You are viewing a plain text version of this content. The canonical link for it is here.
Posted to user@beam.apache.org by Nicolas Delsaux <ni...@gmx.fr> on 2024/02/09 21:18:37 UTC

How to deserialize Avro content from BigQuery using Apache Beam?

Hi all,

This question is a copy of https://stackoverflow.com/q/77970866/15619 I
ask here to have the best chance to have an answer. (but don't worry,
I'll take care of the cross communication)

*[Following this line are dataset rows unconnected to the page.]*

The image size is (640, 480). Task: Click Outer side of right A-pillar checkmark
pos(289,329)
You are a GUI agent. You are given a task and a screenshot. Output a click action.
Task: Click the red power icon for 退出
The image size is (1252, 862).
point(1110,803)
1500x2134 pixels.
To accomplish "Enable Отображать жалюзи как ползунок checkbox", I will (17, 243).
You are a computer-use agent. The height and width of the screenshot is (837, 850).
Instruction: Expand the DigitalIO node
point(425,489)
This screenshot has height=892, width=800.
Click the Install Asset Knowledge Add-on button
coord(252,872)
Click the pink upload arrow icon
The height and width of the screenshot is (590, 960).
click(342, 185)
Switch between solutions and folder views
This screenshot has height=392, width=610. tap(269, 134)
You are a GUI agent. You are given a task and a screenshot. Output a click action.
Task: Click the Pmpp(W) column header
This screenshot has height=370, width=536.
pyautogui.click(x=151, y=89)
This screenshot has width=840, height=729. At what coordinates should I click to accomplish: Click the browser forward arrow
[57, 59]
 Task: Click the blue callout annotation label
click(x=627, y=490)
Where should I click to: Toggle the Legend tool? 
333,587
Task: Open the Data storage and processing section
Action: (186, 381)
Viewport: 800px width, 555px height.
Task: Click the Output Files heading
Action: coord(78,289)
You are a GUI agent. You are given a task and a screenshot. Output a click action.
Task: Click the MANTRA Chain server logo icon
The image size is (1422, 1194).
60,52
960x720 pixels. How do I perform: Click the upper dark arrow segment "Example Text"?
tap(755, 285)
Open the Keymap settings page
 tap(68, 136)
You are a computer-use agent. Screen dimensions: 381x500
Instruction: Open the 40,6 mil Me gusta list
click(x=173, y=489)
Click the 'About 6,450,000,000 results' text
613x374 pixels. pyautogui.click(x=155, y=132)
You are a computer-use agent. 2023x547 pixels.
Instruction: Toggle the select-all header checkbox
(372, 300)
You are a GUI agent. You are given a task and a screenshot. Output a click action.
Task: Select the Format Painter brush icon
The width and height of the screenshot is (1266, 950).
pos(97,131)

I'm currently trying to read a data table from Google BigQuery using
Apache Beam/Google Dataflow. I have extracted the avro schema from
BigQuery and generated the Java classes from that avro schema. As I
don't want to read all the table, I use an SQL query to get the last
record. And since the documentation states that
|BigQueryIO.readTableRows(....)|
<https://beam.apache.org/releases/javadoc/current/org/apache/beam/sdk/io/gcp/bigquery/BigQueryIO.html#readTableRows-->
is slower than |BigQueryIO.read(SerializableFunction<SchemaAndRecord,
T>)|
<https://beam.apache.org/releases/javadoc/current/org/apache/beam/sdk/io/gcp/bigquery/BigQueryIO.html#read-org.apache.beam.sdk.transforms.SerializableFunction->,
I tried to use |BigQueryIO.readWithDatumReader(...)|
<https://beam.apache.org/releases/javadoc/current/org/apache/beam/sdk/io/gcp/bigquery/BigQueryIO.html#readWithDatumReader-org.apache.beam.sdk.extensions.avro.io.AvroSource.DatumReaderFactory->
the following way

|return pipeline.apply("Read from BigQuery query", BigQueryIO
.readWithDatumReader((AvroSource.DatumReaderFactory<SupplyChain>)
(writer, reader) -> new
SpecificDatumReader<>(SupplyChain.getClassSchema())) .fromQuery(query)
.withQueryLocation("EU") .usingStandardSql()
.withMethod(BigQueryIO.TypedRead.Method.DIRECT_READ) ); |

Unfortunatly, it fails with the following exception

|java.lang.NullPointerException: Cannot invoke "Object.getClass()"
because "instance" is null at
org.apache.beam.sdk.values.TypeDescriptors.extractFromTypeParameters(TypeDescriptors.java:354)
at
org.apache.beam.sdk.values.TypeDescriptors.outputOf(TypeDescriptors.java:411)
at
org.apache.beam.sdk.values.TypeDescriptors.outputOf(TypeDescriptors.java:420)
at
org.apache.beam.sdk.io.gcp.bigquery.BigQueryIO$TypedRead.inferCoder(BigQueryIO.java:1070)
at
org.apache.beam.sdk.io.gcp.bigquery.BigQueryIO$TypedRead.expand(BigQueryIO.java:1247)
at
org.apache.beam.sdk.io.gcp.bigquery.BigQueryIO$TypedRead.expand(BigQueryIO.java:914)
at org.apache.beam.sdk.Pipeline.applyInternal(Pipeline.java:559) at
org.apache.beam.sdk.Pipeline.applyTransform(Pipeline.java:508) at
org.apache.beam.sdk.values.PBegin.apply(PBegin.java:56) at
org.apache.beam.sdk.Pipeline.apply(Pipeline.java:194) at
com.auchan.hermes.prd03.Run.source(Run.java:59) at
com.auchan.hermes.prd03.ReadDataFromBigQueryTest.test_can_read_data_from_BigQuery(ReadDataFromBigQueryTest.java:71)
at java.base/java.lang.reflect.Method.invoke(Method.java:568) at
org.apache.beam.sdk.testing.TestPipeline$1.evaluate(TestPipeline.java:323) |

After having read the source code, I've noticed there is in the
|BigQueryIO.read(SerializableFunction<SchemaAndRecord, T>)| source code
a call to |.setParseFn(parseFn)| which is missing from the
|BigQueryIO.readWithDatumReader(...)| method. Is there something else to
do? Am I missing something?